Après un travail fouillé sur les origines de la sexologie, Sylvie Chaperon, historienne spécialiste d’histoire des femmes et du genre, maîtresse de conférences à l’Université de Toulouse 2, propose dans son nouveau livre une anthologie de textes que des médecins du XIXe siècle ont produits sur la sexualité féminine et ses diverses pathologies. L’ouvrage est construit autour d’une cinquantaine de cas de quelques-unes de ces pathologies associées à la sexualité des femmes : l’onanisme, la nymphomanie, l’érotomanie, l’anaphrodisme, la nécrophilie, ou encore l’exhibitionnisme. Le texte parcourt successivement des conduites et perversions observées par les médecins chez des femmes et puisées dans différents types de publications médicales du XIXe siècle, (articles de dictionnaire médical, traités médicaux, articles de périodiques, etc.)

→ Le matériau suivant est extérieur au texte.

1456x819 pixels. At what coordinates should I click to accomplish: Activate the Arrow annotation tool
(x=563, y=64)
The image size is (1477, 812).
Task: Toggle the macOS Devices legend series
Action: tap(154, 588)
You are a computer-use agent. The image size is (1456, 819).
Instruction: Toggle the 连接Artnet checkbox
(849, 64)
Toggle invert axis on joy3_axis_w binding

L’enchaînement des cas laisse un peu perplexe au premier regard, mais l’introduction très dense de Sylvie Chaperon pose les bases nécessaires pour rendre l’ensemble intelligible. Plus qu’à travers les études historiques ou des textes réédités, l’anthologie, par le nombre et la diversité des cas exposés, nous place au cœur de la complexité du discours médical portant sur les conduites sexuelles féminines considérées comme pathologiques. Enfin, chaque cas est précédé d’un paragraphe descriptif, présentant l’auteur du « cas » et le situant dans son contexte. La composition des parties amène le lecteur à prendre conscience de l’évolution de certains de ces discours, tout particulièrement concernant les pathologies les plus représentées (onanisme et nymphomanie).

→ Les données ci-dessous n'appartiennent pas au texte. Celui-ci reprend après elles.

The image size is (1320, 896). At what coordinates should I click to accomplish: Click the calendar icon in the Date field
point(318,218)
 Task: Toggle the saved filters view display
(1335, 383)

A travers l’accumulation de descriptions de troubles sexuels, l’ouvrage révèle différentes dimensions d’un ordre du discours médical du XIXe siècle. Le sexe des auteurs des observations est une première dimension à souligner, en effet les « maladies décrites ici le sont depuis le point de vue des hommes médecins exclusivement » (p. 21). D’autre part, l’ouvrage présente des observations réalisées sur des femmes, fait rare au XIXe siècle où les médecins, psychiatres ou aliénistes, élaboraient les cadres nosologiques des perversions essentiellement à partir de cas masculins. Enfin, cet ouvrage constitue une illustration de la modernité médicale du XIXe siècle, qui collectionne les observations de situations et/ou de « cas », singuliers ou représentatifs d’une population plus large.

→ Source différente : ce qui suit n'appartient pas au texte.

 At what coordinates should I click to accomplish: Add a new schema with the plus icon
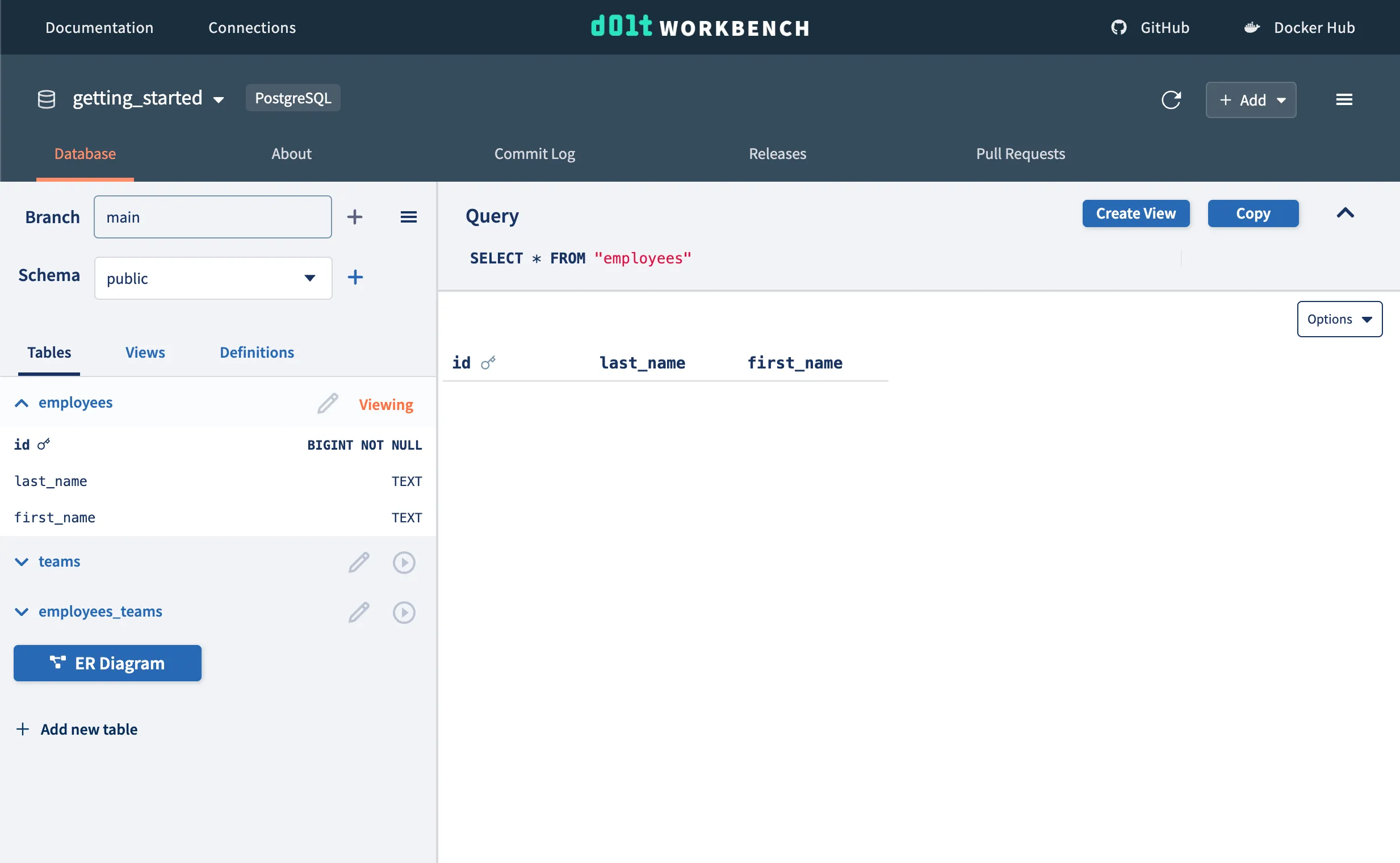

Dans La médecine du sexe et les femmes, plus qu’un discours médical, c’est en fait toute une époque qui se dessine et se présente aux détours d’une pathologie ou d’un cas particulier. On peut ainsi apercevoir les crispations anthropologiques de la seconde moitié du siècle, l’émergence d’une crainte de la dégénérescence dont le corps féminin est à la fois une cause, un symptôme et peut-être la plus grande victime ; surtout, c’est la mère qui transmettrait les tares, « une mère libertine aura des enfants débauchés, qui eux-mêmes feront des pervers (…) » (p. 18). Ainsi l’idée d’une hérédité dégénérative se trouve au cœur des textes de médecins et elle influence son époque, comme en témoigne le développement du « naturalisme » littéraire et notamment la suite romanesque des Rougon-Macquart d’Emile Zola.
« Au total la lecture de tous ces fragments de vie, laissent à voir le chemin parcouru. Même si la libéralisation et la démocratisation de la sexualité n’ont pas touché uniformément tous les milieux sociaux, [et] même si des poches de traditionalisme religieux ou de grande misère économique et affective subsistent et même s’étendent aujourd’hui en France, le regard sur les expériences sexuelles féminines n’a plus rien à voir avec celui d’hier. » (p. 30). C’est en effet un long cheminement qui se manifeste aux yeux de celui qui arrivera à la fin de la cinquantaine de cas proposés, mais surtout – pour paraphraser Michel Foucault – il y a là une illustration tout à fait passionnante du bouleversement qui voit la bourgeoisie consolider sa domination sociale en faisant du « sexe », l’équivalent du « sang » de l’aristocratie d’Ancien régime, soit la clé de voûte de son habitus social.
Sylvie Chaperon, La médecine du sexe et les femmes, Paris, La Musardine, 2008, 198 p.